Alf, barangkali adalah contoh Wagnerian yang membumi. Masa mudanya dihabiskan untuk hidup di lapangan, di lumpur, di salju, di ujung tanduk sapi, kaki kuda, lubang kotoran babi. Sekaligus ia mencoba menikmati hidup dengan musik yang indah, dengan perjalanan ke kota kecil bertoko buku serta ke lereng2 bukit, dan dengan bacaan yang menantang intelektualism. Sekian puluh tahun bekerja, ia baru sadar bahwa yang ia kumpulkan tak lebih dari £20. Pun di masa itu, nilai ini sungguh mengenaskan untuk orang yang bekerja keras hingga malam dan kadang menembus batas akhir pekan, selama puluhan tahun.

Maka ia memutuskan untuk menulis sebuah buku. Itu Inggris akhir tahun 1960an, bukan masa kini dimana setiap detik terbit sebuah teenlit. Perlu beberapa tahun dan beberapa revisi mayor untuk membuat buku semi biografi itu dapat diterbitkan. Juga, mengikuti kode etik RCVS dan BVA yang melarang setiap dokter hewan melakukan reklame, maka ia mengubah nama2 tokoh dan tempat di bukunya. Kota Thirsk menjadi Darrowby. 23 Kirkgate menjadi Skeldale House. Ia sendiri mengambil nama James Herriot. Dan dua orang unik yang menjadi sentral cerita, Donald dan Brian, diberinya nama dari dua tokoh opera Wagner yang tentu saja powerful tetapi memiliki karakteristik yang berbeda: Siegfried dan Tristan.

If Only They Could Talk. Buku itu segera menjadi bestseller, dan tak lama menembus pasar Amerika. Bestseller selama berbulan-bulan, buku ini menjadi fenomena tersendiri. Daerah Yorkshire — yang tadinya terasing dari orang asing — menjadi salah satu tujuan favorit wisata orang Amerika. Bidang kedokteran hewan kebanjiran peminat dari kalangan mahasiswa baru. Sekuel kisah James Herriot ditulis hingga tahun 1980an, hingga Alf mendapatkan penghargaan OBE dari Ratu Inggris (penghargaan yang juga diperoleh Stephen Hawking, Wagnerian yang lain). Alf juga menjadi anggota kehormatan RCVS dan BVA, atas jasanya meningkatkan apresiasi masyarakat atas dunia kedokteran hewan.

> [Data Tersedia]:
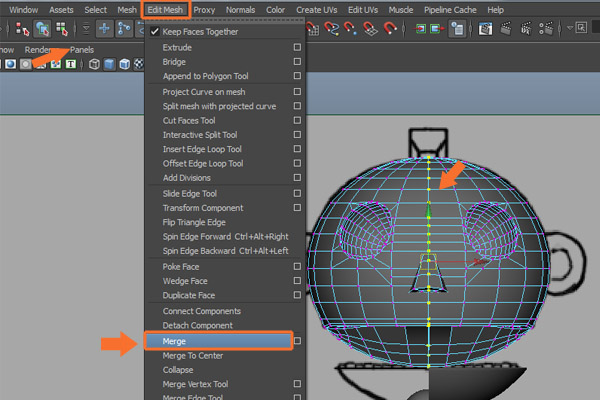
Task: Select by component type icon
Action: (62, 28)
==
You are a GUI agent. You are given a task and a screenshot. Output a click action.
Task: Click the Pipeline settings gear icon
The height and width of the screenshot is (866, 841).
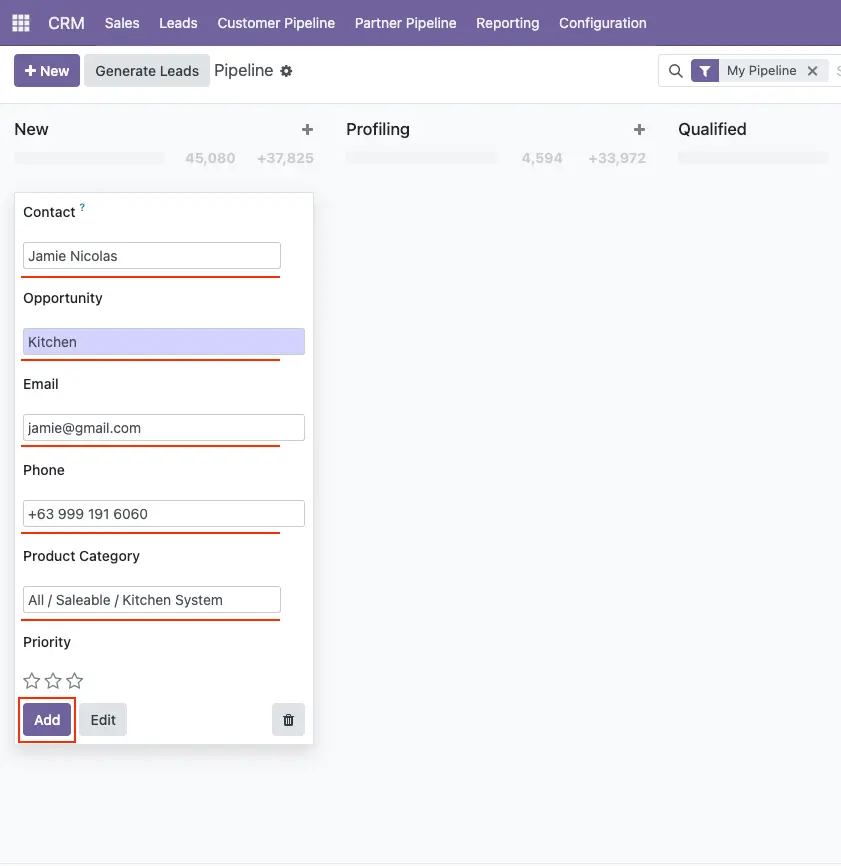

> [Tugas Anda]:
Kembalikan bagian teks tentang James Herriot dari "If Only They" sampai "dunia kedokteran hewan.", disalin persis tanpa perubahan apa pun. Entri-entri tersebut tidak berperan sama sekali di sini.

> [Jawaban Latihan]:
If Only They Could Talk. Buku itu segera menjadi bestseller, dan tak lama menembus pasar Amerika. Bestseller selama berbulan-bulan, buku ini menjadi fenomena tersendiri. Daerah Yorkshire — yang tadinya terasing dari orang asing — menjadi salah satu tujuan favorit wisata orang Amerika. Bidang kedokteran hewan kebanjiran peminat dari kalangan mahasiswa baru. Sekuel kisah James Herriot ditulis hingga tahun 1980an, hingga Alf mendapatkan penghargaan OBE dari Ratu Inggris (penghargaan yang juga diperoleh Stephen Hawking, Wagnerian yang lain). Alf juga menjadi anggota kehormatan RCVS dan BVA, atas jasanya meningkatkan apresiasi masyarakat atas dunia kedokteran hewan.